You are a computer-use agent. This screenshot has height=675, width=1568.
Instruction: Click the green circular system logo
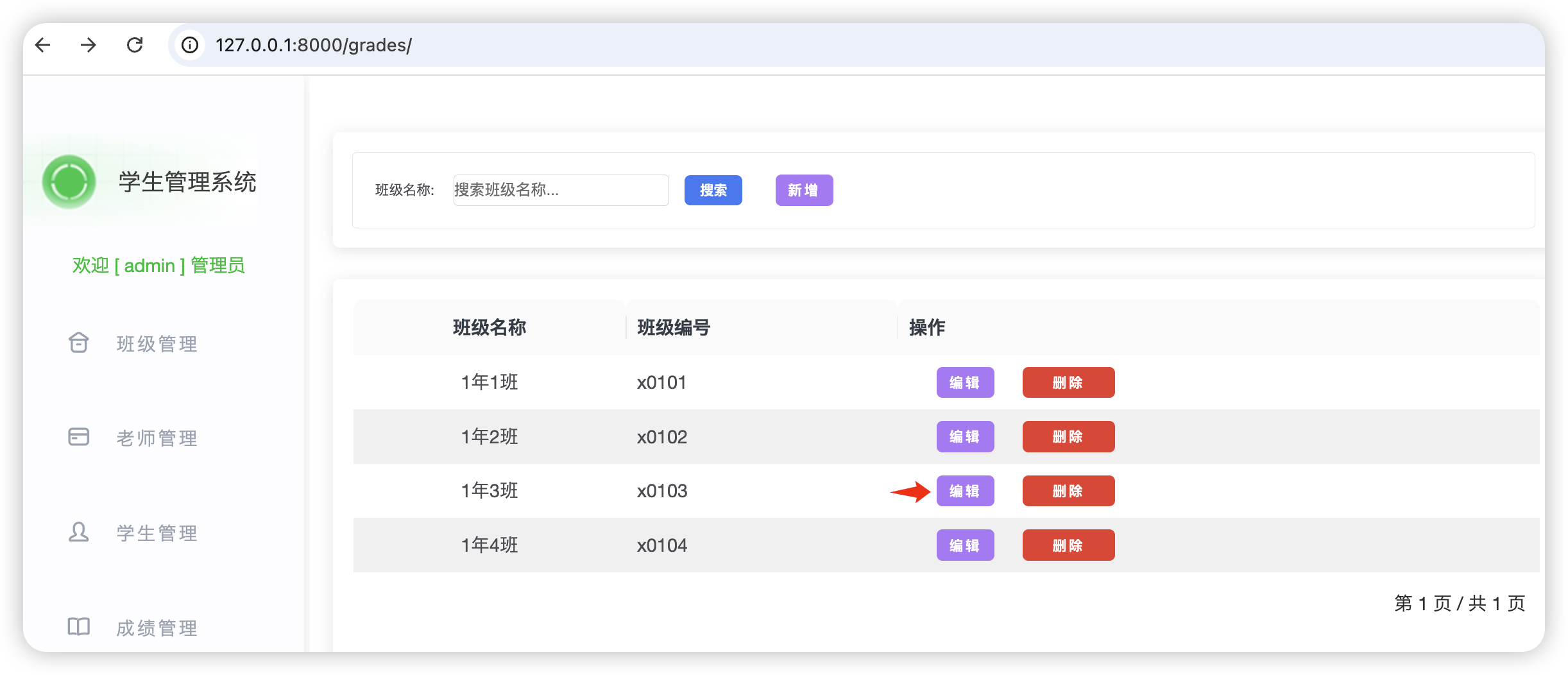69,182
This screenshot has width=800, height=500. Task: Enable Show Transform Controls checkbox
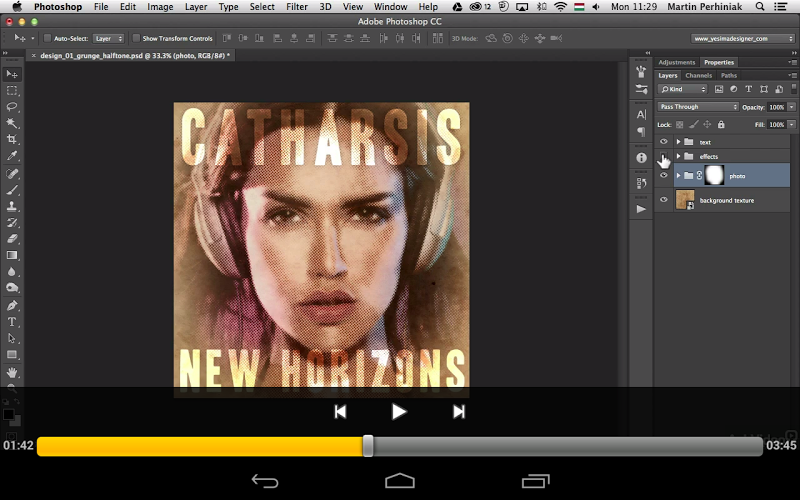(138, 38)
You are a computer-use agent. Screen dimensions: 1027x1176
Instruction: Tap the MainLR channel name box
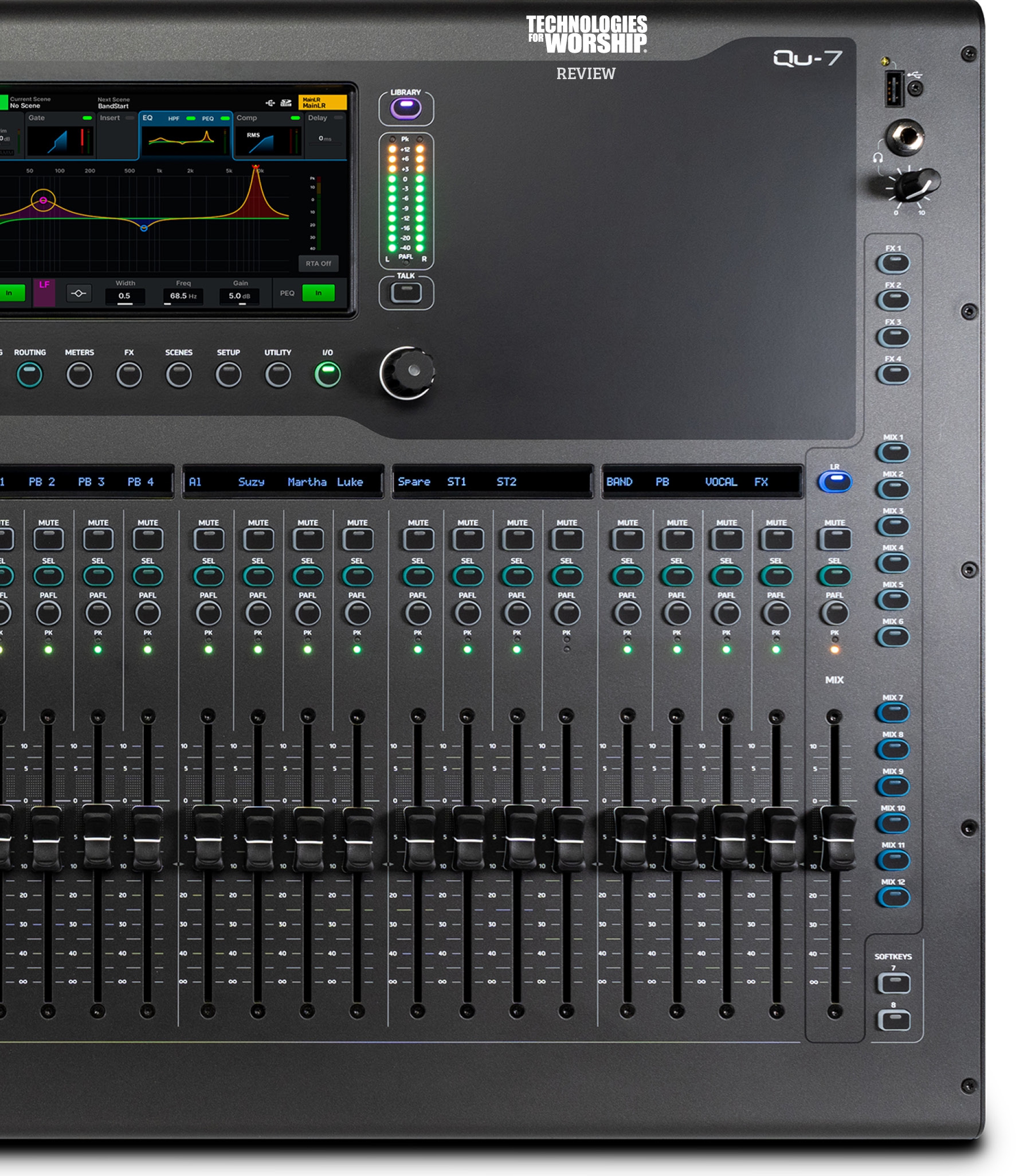point(322,103)
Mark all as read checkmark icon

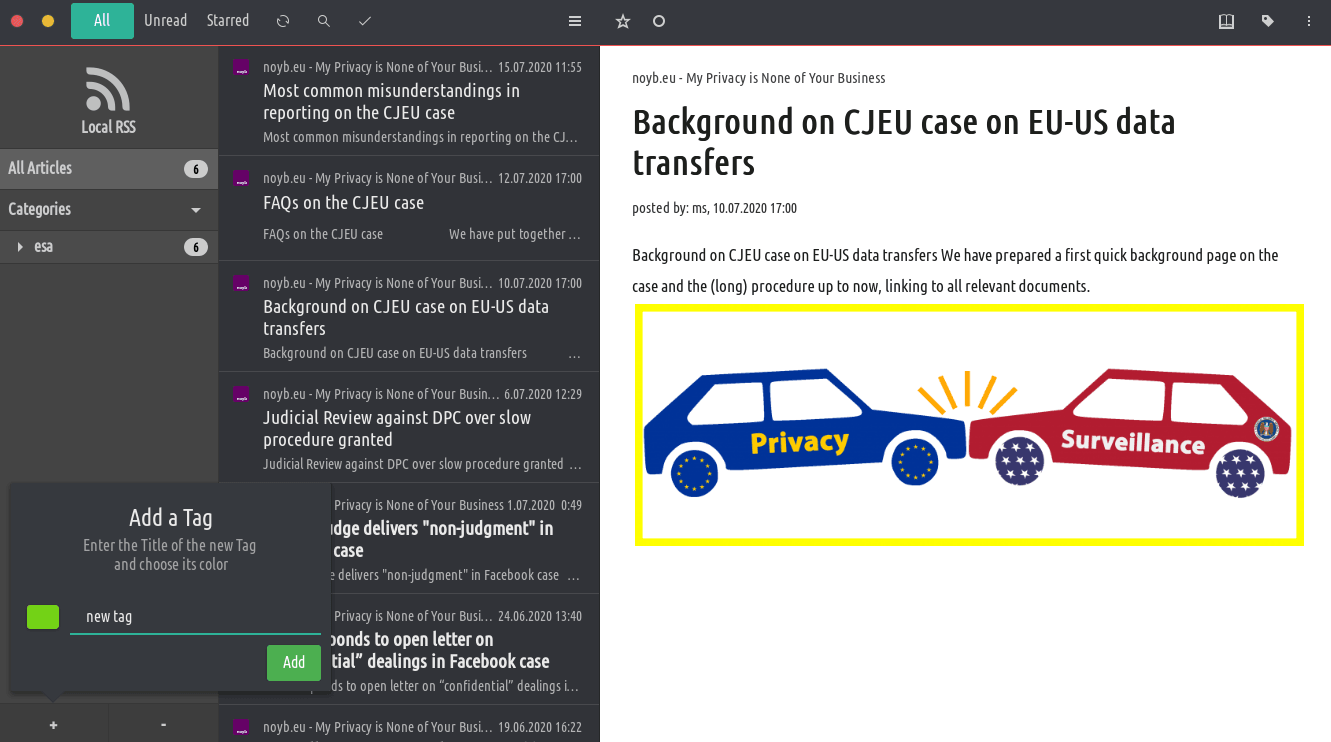coord(365,21)
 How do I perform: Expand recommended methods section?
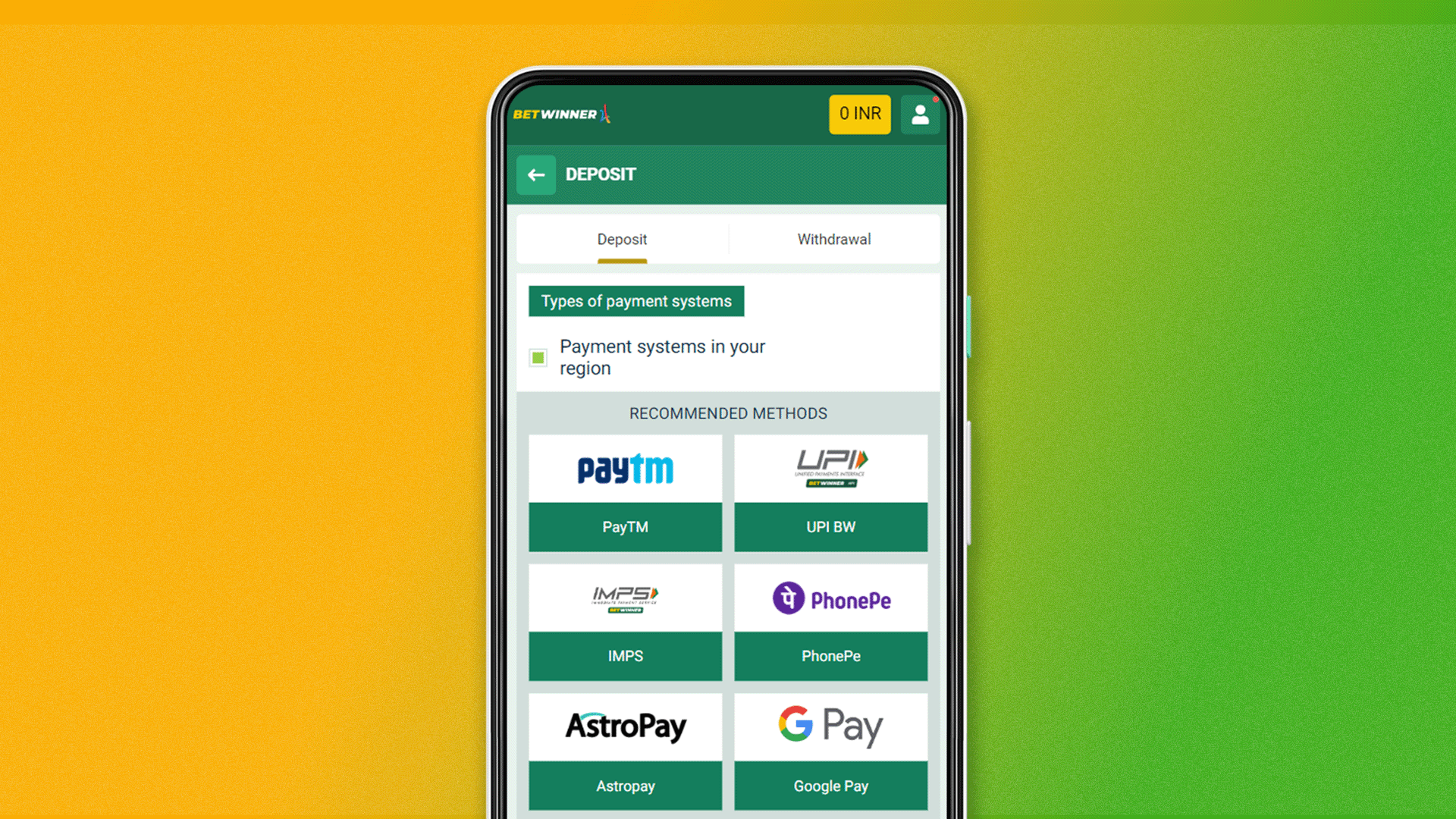[x=727, y=412]
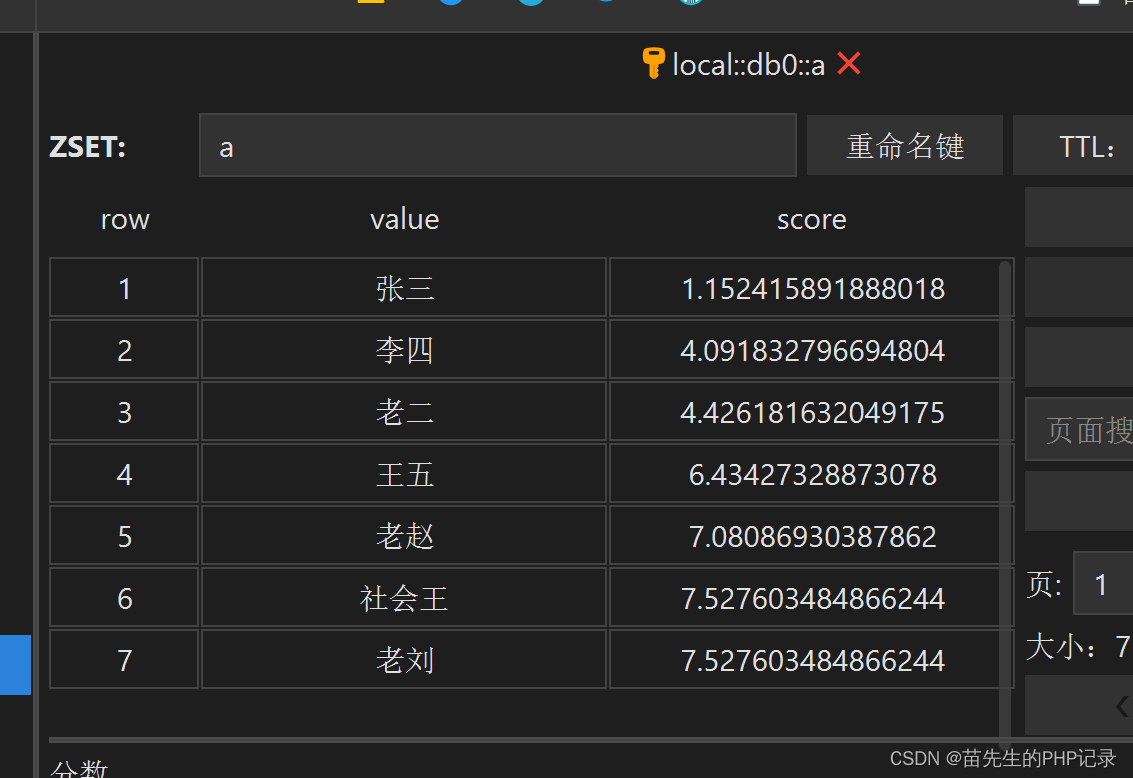Viewport: 1133px width, 778px height.
Task: Select the value cell containing 张三
Action: coord(404,287)
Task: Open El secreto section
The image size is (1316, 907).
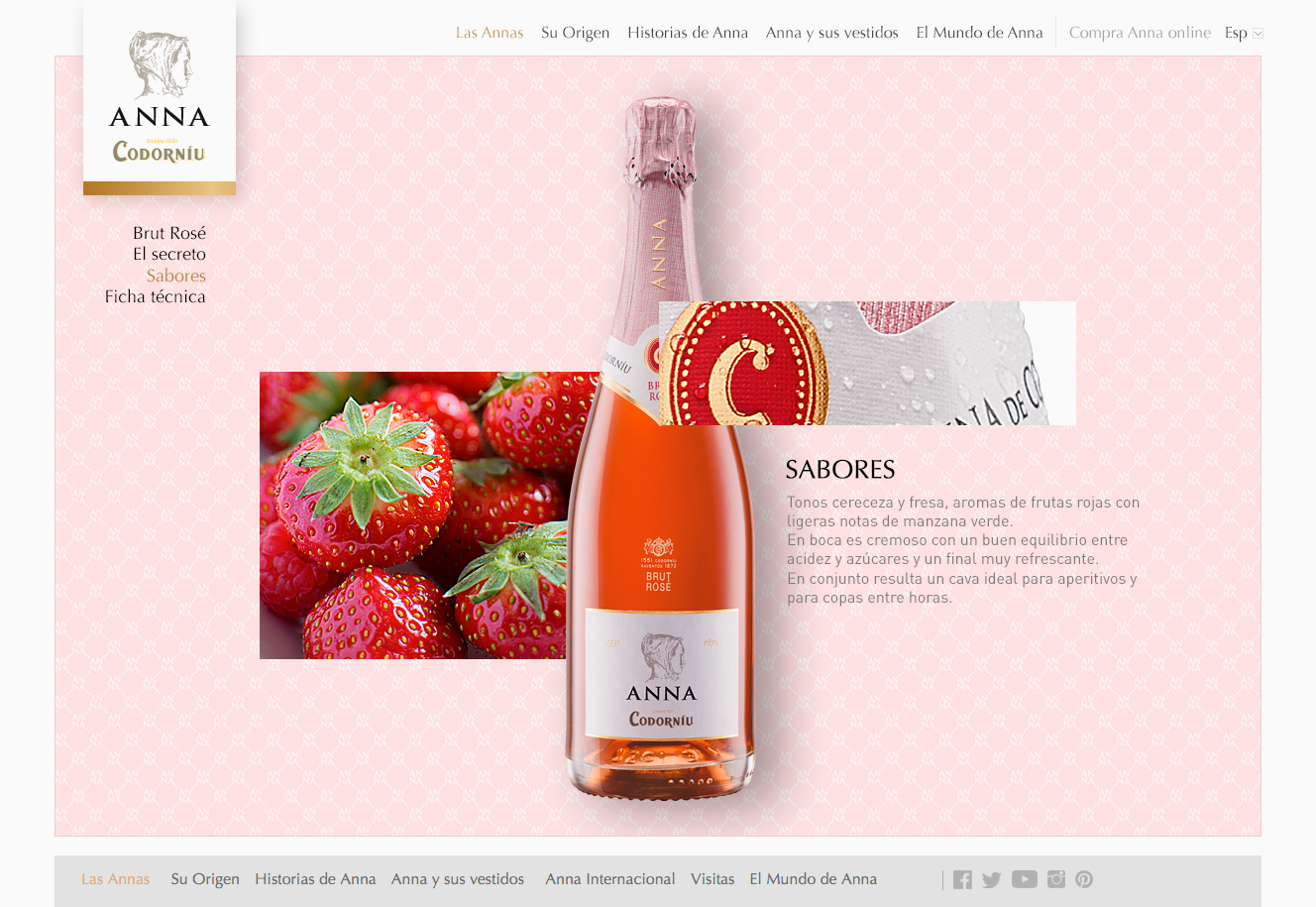Action: tap(169, 254)
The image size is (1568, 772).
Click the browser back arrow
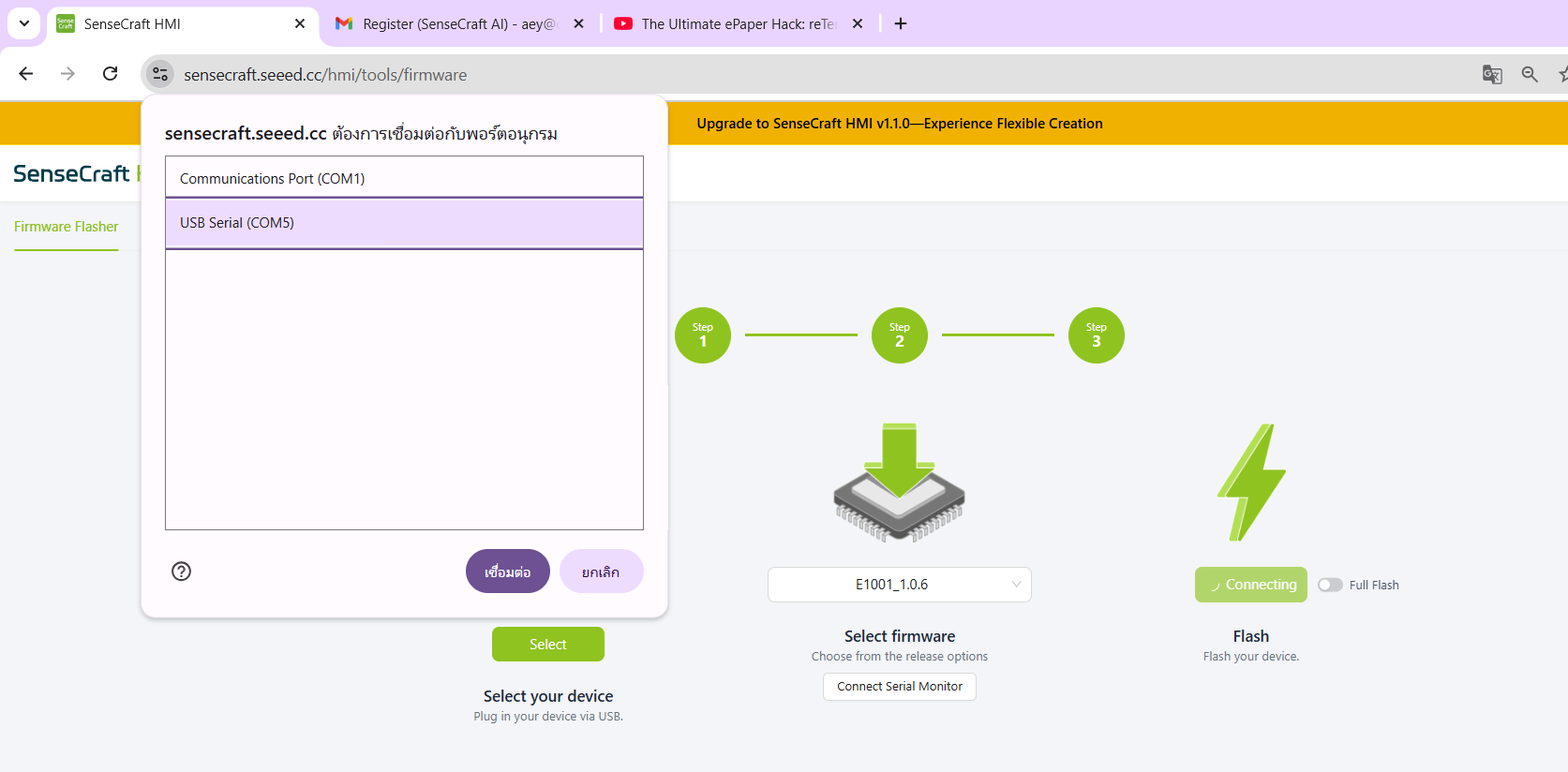pyautogui.click(x=26, y=74)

********************

> _What is required_: Return every line from the material that contains the word "agent".

> _Answer section_:
You are a computer-use agent. This screenshot has height=675, width=1568.
You are a computer-use agent. Screen dimensions: 1027x1176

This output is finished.